● **Required action 1**
Using the text on a community minister's journey, decide whether each statement agrees with it: (a) Josh felt a call to ministry at around age 13; (b) St. Matthew's-Maryland was a joint United-Presbyterian community ministry; (c) the full interview appeared in the Fall 2025 Tapestry newsletter. Answer yes or no for each and quote the words of the text that decide it.
● **Required action 2**
Quote the passage of the text on a community minister's journey from "A Community Minister’s" to "2025 Tapestry newsletter.)", copying every word and mark unchanged.

***** Text excerpt

A Community Minister’s Journey
CCS graduate Josh Ward went from being a Community Minister at St. Matthew’s-Maryland, a joint United-Anglican community ministry, to being the Site Lead for a secular not-for-profit when St. M-M gave up its church-related status to become, along with two other local community ministries, part of 1 Just City and moved out of the church building with the creation of Pimicikamak Wellness Centre in a larger space that offers more resources to guests. Over coffee with CCS’s Gwen McAllister, Josh shared some reflections on the experience, with considerations for ministries considering a similar move.
(An abridged version of this interview was included in the Fall 2025 Tapestry newsletter.)

Josh: Thinking back and reflecting, my motivation for the work that I was doing before and that I am doing now continues to be the same. I grew up in the church and felt a call to ministry quite young, around age 13. I started to have this idea that that ministry is what I wanted to do, and specifically I wanted to do ministry in some way that would help people living in poverty. When I was 13 years old, I didn’t really know what shape that was going to take. I couldn’t even have told you at the time that diaconal ministry existed; but there was a seed there, because I had been raised in a church community. We were very active in the church growing up. And through my Sunday school teachers, ministers and parents, the church had put this idea into my head that really stuck: that there are people living in poverty in our city and it’s not right, and we should be moved by our faith to do something about it. So that calling very clearly came from the church and led me to what at the time was St. Matthew’s-Maryland Community Ministry. (Even before that, it led me to the Centre for Christian Studies and to a call to diaconal ministry specifically once I learned that existed.)

**********
***** Given records

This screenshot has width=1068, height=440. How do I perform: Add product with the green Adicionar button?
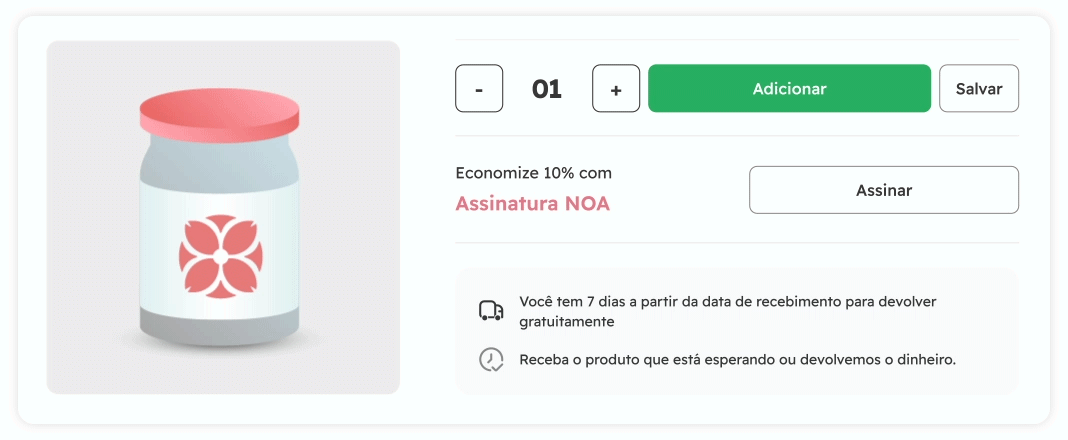click(x=789, y=89)
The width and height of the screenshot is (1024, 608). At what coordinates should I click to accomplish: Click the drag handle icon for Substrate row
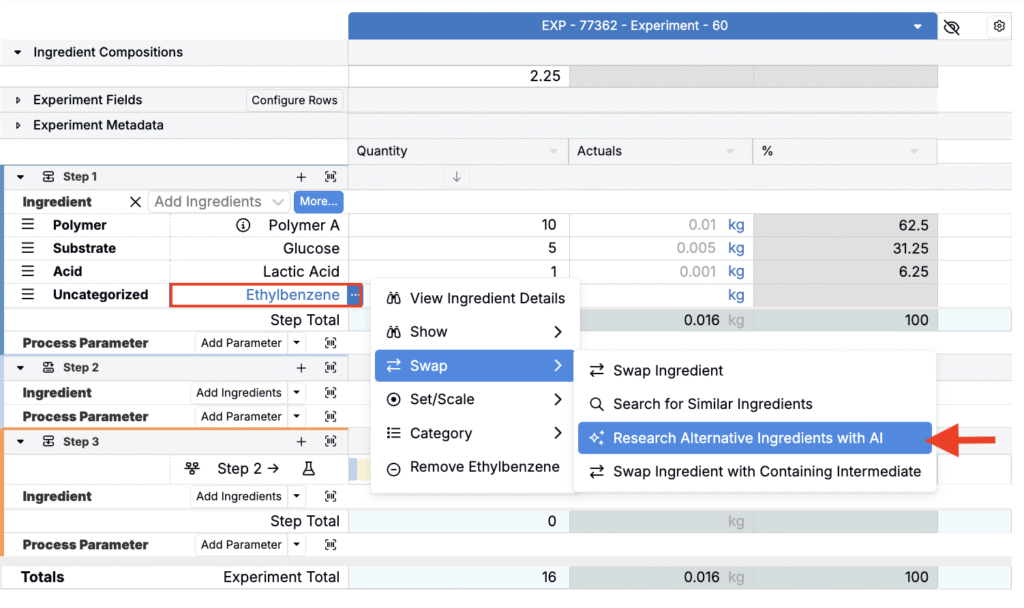click(28, 249)
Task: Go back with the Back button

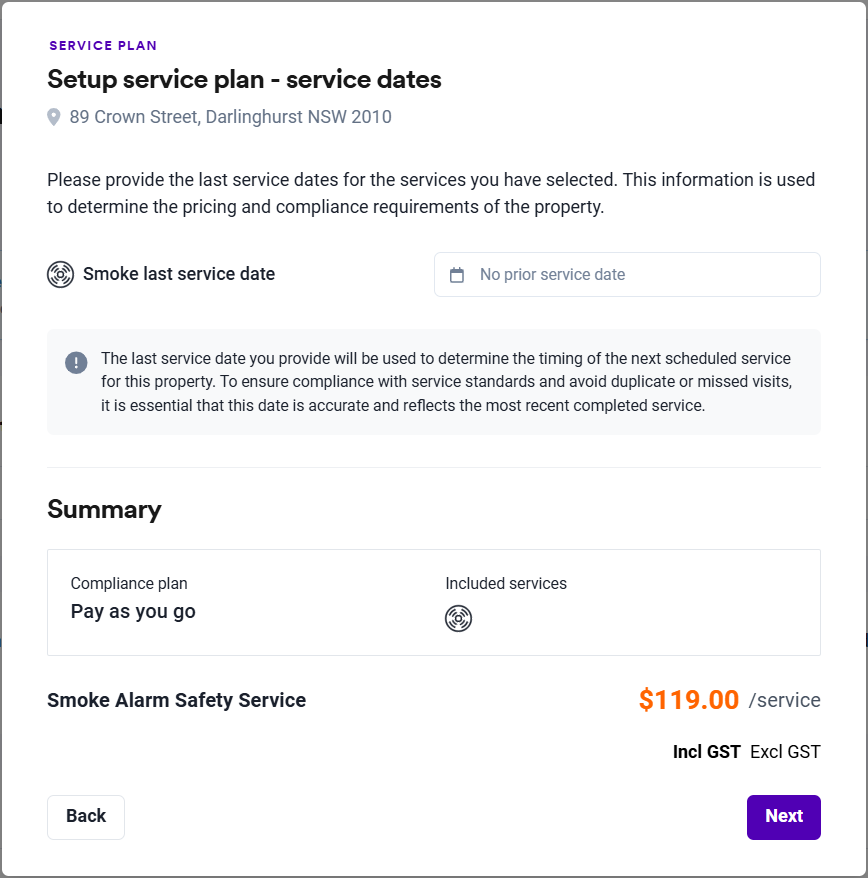Action: click(86, 817)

**********

● **Your solution 1**
(a) Yes: "felt a call to ministry quite young, around age 13."
(b) No: "a joint United-Anglican community ministry"
(c) No: "An abridged version of this interview was included in the Fall 2025 Tapestry newsletter."

● **Your solution 2**
A Community Minister’s Journey
CCS graduate Josh Ward went from being a Community Minister at St. Matthew’s-Maryland, a joint United-Anglican community ministry, to being the Site Lead for a secular not-for-profit when St. M-M gave up its church-related status to become, along with two other local community ministries, part of 1 Just City and moved out of the church building with the creation of Pimicikamak Wellness Centre in a larger space that offers more resources to guests. Over coffee with CCS’s Gwen McAllister, Josh shared some reflections on the experience, with considerations for ministries considering a similar move.
(An abridged version of this interview was included in the Fall 2025 Tapestry newsletter.)